The Nitrogen Rejection System (NRS) is a component that attaches to an internal combustion engine system (or jet engine combustion system) to prevent nitrogen from entering the combustion chamber-thus reduce or eliminate NOx emissions and increase power production. A compressor draws in filtered atmospheric air (atmospheric air that has passed through the intake filter) and compresses it into a tank containing zeolite. This results in a tank of compressed concentrated oxygen which is then injected into the engine. In comparison to prior art zeolite systems in the intake manifold, the NRS can: (1) more accurately control the amount of oxygen produced; (2) produce oxygen more efficiently; and (3) produce compressed output—allowing for very high-power production potential. The NRS also allows for oxygen production when the vehicle is off, by means of a secondary power source. This enables the vehicle to have oxygen ready to go when the car is restarted. The NRS also allows non-filtered operation of the engine, when needed. Because the zeolite is all in the tank, only a simple (bypass) valve is needed. Using a tank also simplifies maintenance and repair. The tank can simply be removed without having to undo a plethora of intake piping.

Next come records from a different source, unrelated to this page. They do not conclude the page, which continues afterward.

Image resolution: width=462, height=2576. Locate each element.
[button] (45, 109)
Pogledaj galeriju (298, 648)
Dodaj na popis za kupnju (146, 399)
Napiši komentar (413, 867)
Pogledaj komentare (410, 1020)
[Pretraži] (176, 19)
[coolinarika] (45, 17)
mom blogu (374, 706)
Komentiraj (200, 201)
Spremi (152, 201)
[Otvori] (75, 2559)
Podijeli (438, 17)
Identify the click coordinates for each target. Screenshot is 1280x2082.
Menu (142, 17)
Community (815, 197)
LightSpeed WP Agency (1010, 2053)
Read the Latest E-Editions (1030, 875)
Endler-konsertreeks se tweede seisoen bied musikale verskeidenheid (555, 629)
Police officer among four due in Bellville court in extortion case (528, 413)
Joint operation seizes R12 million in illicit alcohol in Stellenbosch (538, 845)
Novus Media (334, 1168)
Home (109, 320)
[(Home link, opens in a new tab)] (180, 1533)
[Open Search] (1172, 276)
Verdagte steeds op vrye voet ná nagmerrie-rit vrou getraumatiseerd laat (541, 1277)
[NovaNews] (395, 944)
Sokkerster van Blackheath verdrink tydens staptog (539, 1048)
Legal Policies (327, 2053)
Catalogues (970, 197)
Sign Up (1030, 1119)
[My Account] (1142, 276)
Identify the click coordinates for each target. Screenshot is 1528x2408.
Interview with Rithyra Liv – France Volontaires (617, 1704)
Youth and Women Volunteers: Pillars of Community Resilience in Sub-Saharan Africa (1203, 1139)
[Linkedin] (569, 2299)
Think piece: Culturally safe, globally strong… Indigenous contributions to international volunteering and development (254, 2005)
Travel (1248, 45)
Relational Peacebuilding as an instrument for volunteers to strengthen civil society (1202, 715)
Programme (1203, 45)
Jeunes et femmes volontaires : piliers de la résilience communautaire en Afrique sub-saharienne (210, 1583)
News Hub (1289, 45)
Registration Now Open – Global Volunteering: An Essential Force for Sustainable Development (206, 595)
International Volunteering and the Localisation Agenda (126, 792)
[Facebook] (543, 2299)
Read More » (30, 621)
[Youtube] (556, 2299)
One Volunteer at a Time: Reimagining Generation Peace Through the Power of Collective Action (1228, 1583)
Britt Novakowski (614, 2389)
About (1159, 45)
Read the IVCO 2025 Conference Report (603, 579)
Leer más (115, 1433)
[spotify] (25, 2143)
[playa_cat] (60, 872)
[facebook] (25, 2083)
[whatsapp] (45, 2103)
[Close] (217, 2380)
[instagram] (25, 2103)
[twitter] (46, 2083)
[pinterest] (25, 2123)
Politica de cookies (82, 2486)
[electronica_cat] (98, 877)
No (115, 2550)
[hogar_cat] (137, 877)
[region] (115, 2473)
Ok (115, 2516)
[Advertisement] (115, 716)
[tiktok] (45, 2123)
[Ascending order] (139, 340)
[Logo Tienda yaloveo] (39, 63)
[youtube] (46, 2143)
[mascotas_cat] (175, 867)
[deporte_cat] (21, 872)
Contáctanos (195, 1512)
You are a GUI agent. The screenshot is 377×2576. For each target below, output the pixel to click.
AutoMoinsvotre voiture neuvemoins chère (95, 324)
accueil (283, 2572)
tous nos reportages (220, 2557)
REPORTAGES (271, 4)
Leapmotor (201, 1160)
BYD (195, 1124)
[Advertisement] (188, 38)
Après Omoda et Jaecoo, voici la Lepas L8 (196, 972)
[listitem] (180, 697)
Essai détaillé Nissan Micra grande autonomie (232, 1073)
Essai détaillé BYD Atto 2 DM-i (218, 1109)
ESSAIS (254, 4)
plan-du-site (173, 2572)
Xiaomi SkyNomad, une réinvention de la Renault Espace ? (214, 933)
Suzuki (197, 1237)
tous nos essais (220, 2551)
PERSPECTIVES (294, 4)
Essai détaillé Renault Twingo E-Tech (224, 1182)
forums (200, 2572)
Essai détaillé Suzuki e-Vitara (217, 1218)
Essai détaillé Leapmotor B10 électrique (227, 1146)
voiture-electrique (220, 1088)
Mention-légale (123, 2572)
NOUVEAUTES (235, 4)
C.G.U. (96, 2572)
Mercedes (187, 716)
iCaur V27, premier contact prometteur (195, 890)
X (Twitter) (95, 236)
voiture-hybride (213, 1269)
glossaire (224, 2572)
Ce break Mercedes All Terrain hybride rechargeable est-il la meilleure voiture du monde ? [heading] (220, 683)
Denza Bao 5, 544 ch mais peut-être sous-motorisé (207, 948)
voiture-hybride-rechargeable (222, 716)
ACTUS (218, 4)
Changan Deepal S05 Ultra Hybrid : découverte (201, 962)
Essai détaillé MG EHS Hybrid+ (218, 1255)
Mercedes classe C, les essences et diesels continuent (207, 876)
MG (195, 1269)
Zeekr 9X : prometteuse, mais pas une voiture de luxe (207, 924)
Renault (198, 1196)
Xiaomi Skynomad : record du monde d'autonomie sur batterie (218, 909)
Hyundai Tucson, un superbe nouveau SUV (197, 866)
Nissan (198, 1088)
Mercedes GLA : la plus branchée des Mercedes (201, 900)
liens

BRIEF DESCRIPTION OF THE DRAWINGS

Illustrated in the accompanying drawing(s) are embodiments of the present invention in such drawings:

FIG. 1A shows a first prior art zeolite system layout;

FIG. 1B shows the first prior art zeolite process;

FIG. 2 shows a chart comparing different methods of fuel injection and their effects on engine performance;

FIGS. 3A and 3B show the system layout of the present invention;

FIG. 3C shows the process of the present invention;

FIG. 4 shows a cross-section view of a compressed oxygen tank;

The above-described figures illustrate the described apparatus and its method of use in several preferred embodiments, which are further defined in detail in the following description. Those having ordinary skill in the art may be able to make alterations and modifications to what is described herein without departing from its spirit and scope. Therefore, it must be understood that what is illustrated is set forth only for the purposes of example and that it should not be taken as a limitation in the scope of the present apparatus and method of use.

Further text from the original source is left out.